Veo una entrevista a un astronauta que nunca fue al
espacio. En ella el hombre, ya mayor, habla de sus cuarenta años trabajando en
la agencia y de la forma en que apoyó el trabajo a pesar de no ser nunca
seleccionado, finalmente, para integrar alguna misión espacial. A varios nos
ocurrió de esta forma, dice en la entrevista, mientras enseña fotografías de
juventud con astronautas “de primer orden”, con quienes compartió por muchos
años.
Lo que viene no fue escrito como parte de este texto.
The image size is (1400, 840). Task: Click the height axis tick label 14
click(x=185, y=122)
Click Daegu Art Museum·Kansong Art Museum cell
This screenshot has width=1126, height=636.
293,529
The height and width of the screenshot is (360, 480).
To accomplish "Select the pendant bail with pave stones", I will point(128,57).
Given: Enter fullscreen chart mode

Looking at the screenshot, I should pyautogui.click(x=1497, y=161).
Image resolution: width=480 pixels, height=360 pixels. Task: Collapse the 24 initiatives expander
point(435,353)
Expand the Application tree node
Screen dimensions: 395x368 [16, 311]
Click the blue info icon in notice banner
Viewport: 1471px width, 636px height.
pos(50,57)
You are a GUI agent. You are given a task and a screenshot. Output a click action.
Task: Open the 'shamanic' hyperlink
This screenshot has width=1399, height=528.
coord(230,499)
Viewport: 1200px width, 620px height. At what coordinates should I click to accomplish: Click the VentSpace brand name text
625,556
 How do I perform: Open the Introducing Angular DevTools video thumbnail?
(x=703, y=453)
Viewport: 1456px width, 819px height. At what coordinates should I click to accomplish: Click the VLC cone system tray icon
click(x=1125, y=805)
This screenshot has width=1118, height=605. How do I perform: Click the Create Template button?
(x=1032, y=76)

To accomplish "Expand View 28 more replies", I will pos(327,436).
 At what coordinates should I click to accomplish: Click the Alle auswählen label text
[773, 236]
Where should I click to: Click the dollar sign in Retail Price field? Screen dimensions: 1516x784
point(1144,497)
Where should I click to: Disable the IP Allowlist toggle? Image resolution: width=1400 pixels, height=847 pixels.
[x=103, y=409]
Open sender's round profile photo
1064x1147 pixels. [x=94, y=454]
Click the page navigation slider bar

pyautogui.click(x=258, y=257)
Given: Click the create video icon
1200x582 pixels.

Todavía hablo con algunos, de vez en cuando, relata. La mayoría
de ellos cambió luego de regresar del espacio. Su forma de ser, de mirarnos a
los otros. Yo en cambio siento que no cambié y es raro. Tal vez sea bueno,
incluso, de cierta forma. La entrevistadora entonces comienza a hacer
preguntas sobre su vida familiar. El hombre estuvo casado siete años con una
ingeniera de la agencia. Tuvieron una hija, que ahora es enfermera y a quien ve
un par de veces al año. No tiene nietos y al parecer ya no tendrá, pues comenta
que su hija tomó esa decisión en los últimos años. De todas formas, está
bien así, señala. Calculo que me quedan unos quince años de vida y haber
tenido un sueño así de grande por tanto tiempo, aunque no se haya cumplido, ha liberado
un espacio que es tierra fértil para crezcan otras cosas. ¿Qué cosas?, pregunta
entonces la entrevistadora. Pero el hombre sonríe y no contesta.